Argyll and Bute Council might want to begin their new working week by exploring a trans-Atlantic route from Oban Airport. The feasibility study should start at the MacIntyre family home in Glencruitten.

Last month, it was mother Carol who jetted out to Kentucky to provide the comforts of home cooking which nourished Robert MacIntyre to an eighth-placed finish at the PGA Championship in Valhalla, his best result at a Major on this side of the water. 

This week here, amid the undulating hills of the Niagara Escarpment, it was father Dougie’s turn to shake off last-minute jet lag and help his big boy to the brink of something even more special. 

Through three days of the RBC Canadian Open, it was the MacIntyre father-and-son story which captured the hearts minds and CBS TV microphones. With Dougie on the bag, Bob stitched together three stellar rounds of 64-66-66 to head back out Sunday evening with a four-shot lead on the rest. 

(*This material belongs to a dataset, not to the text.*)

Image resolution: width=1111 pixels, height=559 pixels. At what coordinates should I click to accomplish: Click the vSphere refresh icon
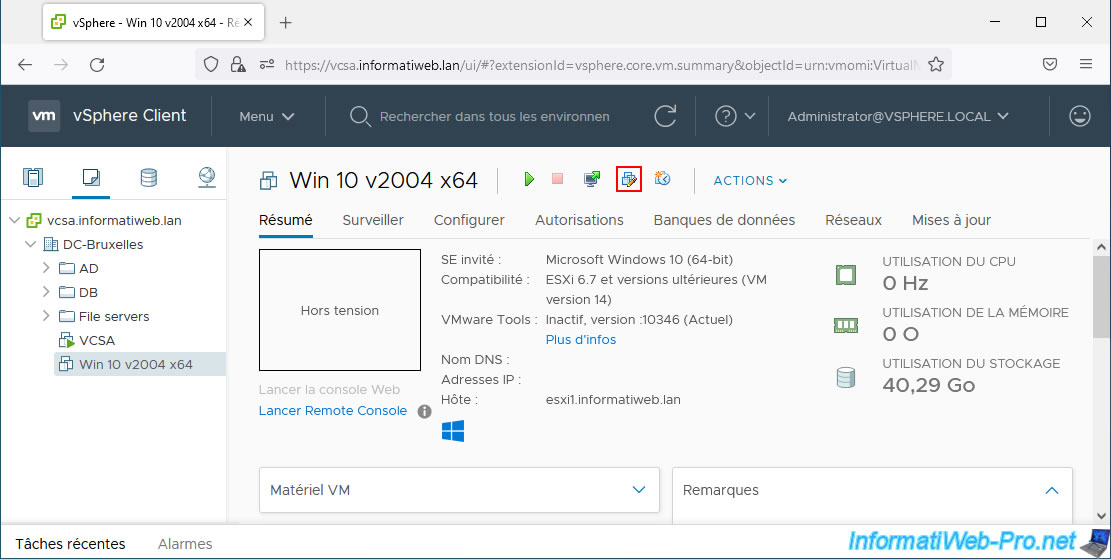coord(665,116)
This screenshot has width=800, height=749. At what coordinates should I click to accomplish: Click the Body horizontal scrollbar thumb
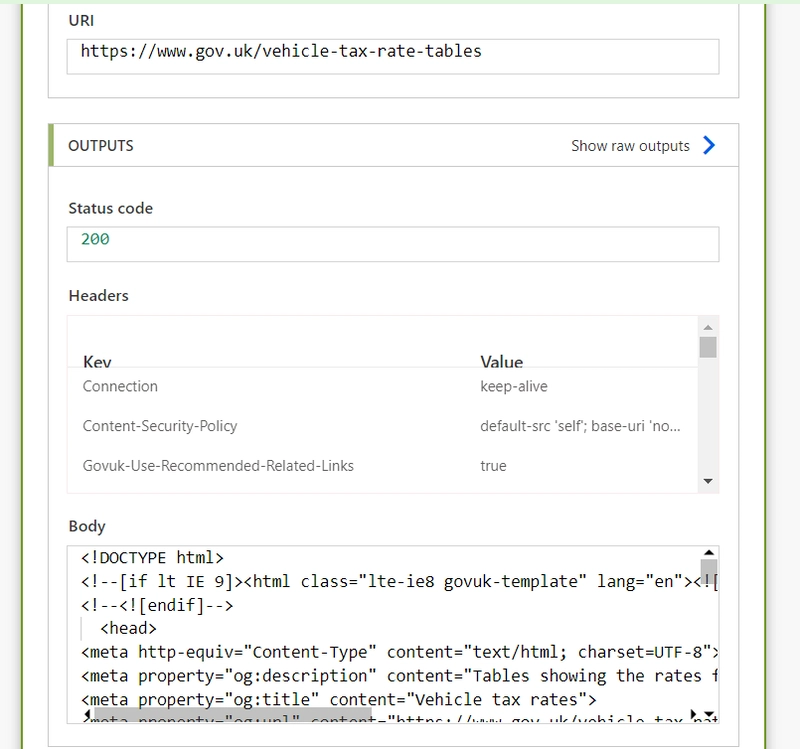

Back out and off to see what they could see — maybe a first PGA Tour victory on MacIntyre’s rookie season in North America, maybe not. On paper, a lot was riding on that binary result: $1.7m give or take, a place at the US Open in Pinehurst too. But off the paper, off the phone screens and the digital scoreboards scattered around Hamilton Golf and Country Club, the MacIntyres had already made a tangible real-world difference. In one of the darkest weeks the PGA Tour could remember, father and son had provided much-needed light and a bit of love, even if some of it was of the Oban-tough variety.

The loss of Grayson Murray to suicide the previous week hung over Hamilton in that way that suicide does. In waves that roll and crash but sometimes just lap in the distance. That drift out but always back in again. The tour-mates Murray left behind confronted his loss and how the game of golf can drive you to dark places. Golfers, ultimately, are a ‘vulnerable’ and ‘fragile’ lot, admitted Rory McIlroy on the tournament’s eve. All week, players and caddies wore green ribbons in honour of Murray, who had been public in his battles with addiction and psychological challenges. The message of the ribbons read “mental health is health”. 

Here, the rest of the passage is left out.